Texto proporcionado =>
--------------------

Hoy mi vida ha sido casi toda vivida. Tantos caminos no tomados, tantos callejones sin salida, al igual que hermosos jardines, paseos emocionantes y terribles caídas experimentadas. Cuando sucedieron parecían tan intensos, sin embargo, después de que pasaron, parece como si hubiesen estado programados para la construcción o deconstrucción este yo. Y más allá de eso, siempre estaba presente el asombro, y una tenue percepción de un conocimiento silencioso y desconocido, de que todo era parte de un proceso de florecimiento, para manifestar esa consciencia que sentía adentro.
Desde la explosión de estrellas, generando de elementos químicos y planetas, en los que se desarrollaron exquisitos procesos que condujeron a lo que Teilhard de Chardin llamó el fenómeno del hombre. Todo es demasiado asombroso, imposible, milagroso, y más allá de la imaginación y la concepción. Describir o comprender esta existencia, esta cosa de Ser, está mucho más allá de la razón y de la mente, inaccesible a las teorías y creencias.
Ahora, después de 80 años, de haber suscrito y mantenido tantas opiniones, creencias y puntos de vista y además con tanta certeza, simplemente me rindo. Renuncio, a tratar de entender el mundo, y entender a este yo, y a ese tú, a esas circunstancias, y a las causas y efectos de todo. Ahora estoy apegado a un último punto de vista, renunciar al entender.
Para mí, la existencia, nuestro ser, nuestra consciencia es absolutamente inexplicable. Lo único de lo que soy consciente al 100% ahora, es de que soy consciente como ser, de presenciar un desfile interior y exterior de percepciones y sentimientos, desde un punto de vista particular, y que a veces tengo una leve sensación de estar más allá de este personaje que soy.

--------------------

Información proporcionada =>
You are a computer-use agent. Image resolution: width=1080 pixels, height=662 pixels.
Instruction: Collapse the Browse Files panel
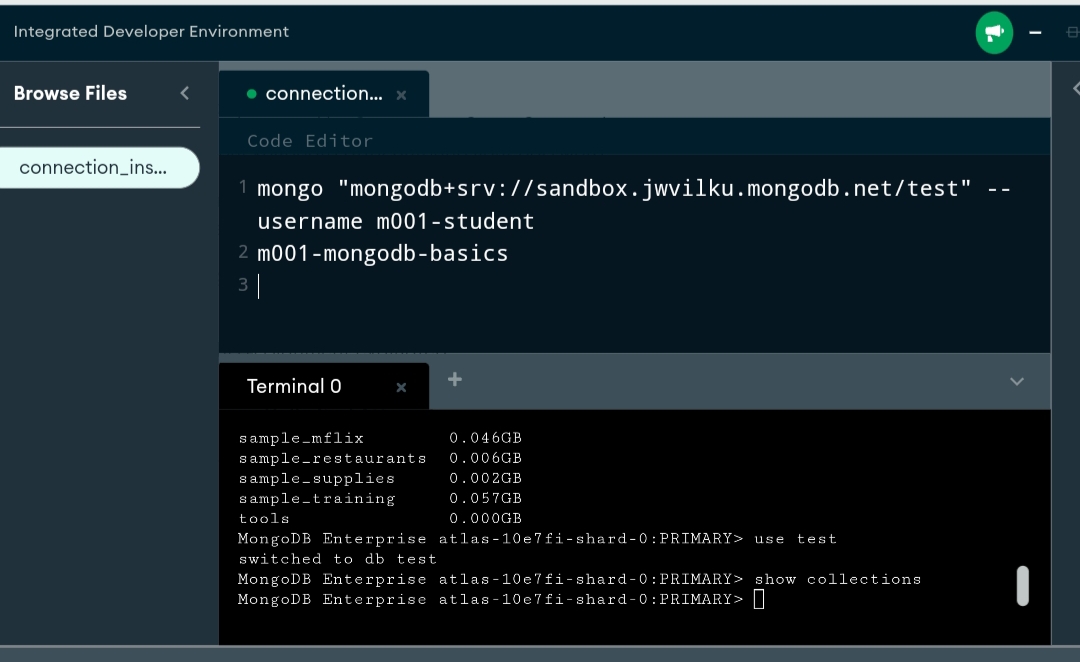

--------------------

Objetivo A =>
Resuma en dos oraciones el texto proporcionado, una reflexión sobre la existencia y la consciencia.
Objetivo B =>
Indique si cada afirmación concuerda con el texto proporcionado sobre la existencia y la consciencia. Responda sí o no y cite las palabras exactas del texto que lo deciden.
(i) A los 80 años, quien escribe sigue aferrándose a sus antiguas creencias.
(ii) Según el texto, describir o comprender la existencia es inaccesible a las teorías y creencias.
(iii) El texto atribuye a Teilhard de Chardin la expresión «el fenómeno del hombre».
Objetivo C =>
Prosiga la reflexión sobre la existencia y la consciencia a partir de su última oración.

Respuesta A =>
Quien escribe repasa una vida casi entera de caminos no tomados, hermosos jardines y terribles caídas, que ahora parecen parte de un proceso de florecimiento de la consciencia, y juzga la existencia, desde la explosión de estrellas hasta el fenómeno del hombre, como algo asombroso que está más allá de la razón. Después de 80 años de sostener opiniones y creencias con certeza, renuncia a entender el mundo y declara que de lo único que es consciente al 100% es de ser consciente como ser.

Respuesta B =>
(i) No: «simplemente me rindo».
(ii) Sí: «inaccesible a las teorías y creencias».
(iii) Sí: «lo que Teilhard de Chardin llamó el fenómeno del hombre».

Respuesta C =>
Tanto alboroto se ha generado en los últimos días en torno a la Inteligencia Artificial (IA). Este nuevo juguete de la mente y la razón, que aborda principalmente las necesidades del yo de comprender, de categorizar, de competir, de racionalizar, de entretenerse. Una herramienta expandida que incorpora y acelera cosas mentales programables. Pero no sirve para explicar los sentimientos, ni la inspiración, ni la vulnerabilidad, ni la noche oscura del alma, ni la visión del techo fuera del cuerpo, ni el amor que vence al amor propio y lleva a alguien a dar su vida por otro. O el asombro y la humildad, que se experimentan cuando uno se da cuenta del milagro del universo.
Parece haber un gran cambio civilizacional llamando a nuestra puerta, que podría ser seguido o no por una debacle gradual o repentina. El advenimiento de una humanidad global, que no solo está conectada como ya lo está ahora, sino que se comunicará con base en una consciencia de su esencia unificada de ser. Donde prevalecerá la compasión, porque nos daremos plena cuenta de que todos estamos en el mismo barco.
Pero para que ese cambio de civilización nazca dentro de nosotros, tendría que ocurrir un cambio en un ámbito más allá de la mente pensante: de nuestra sensibilidad, intuición y nuestra capacidad de amar. Sólo eso podrá hacernos comprender que somos una familia, un ser interconectado, una experiencia consciente de un universo en desarrollo. Debemos volver a la fascinación de la consciencia de ser, que uno experimentaba como niño. Cambiar nuestra visión del mundo de una consciencia fragmentaria de tú y yo, a una consciencia de nosotros.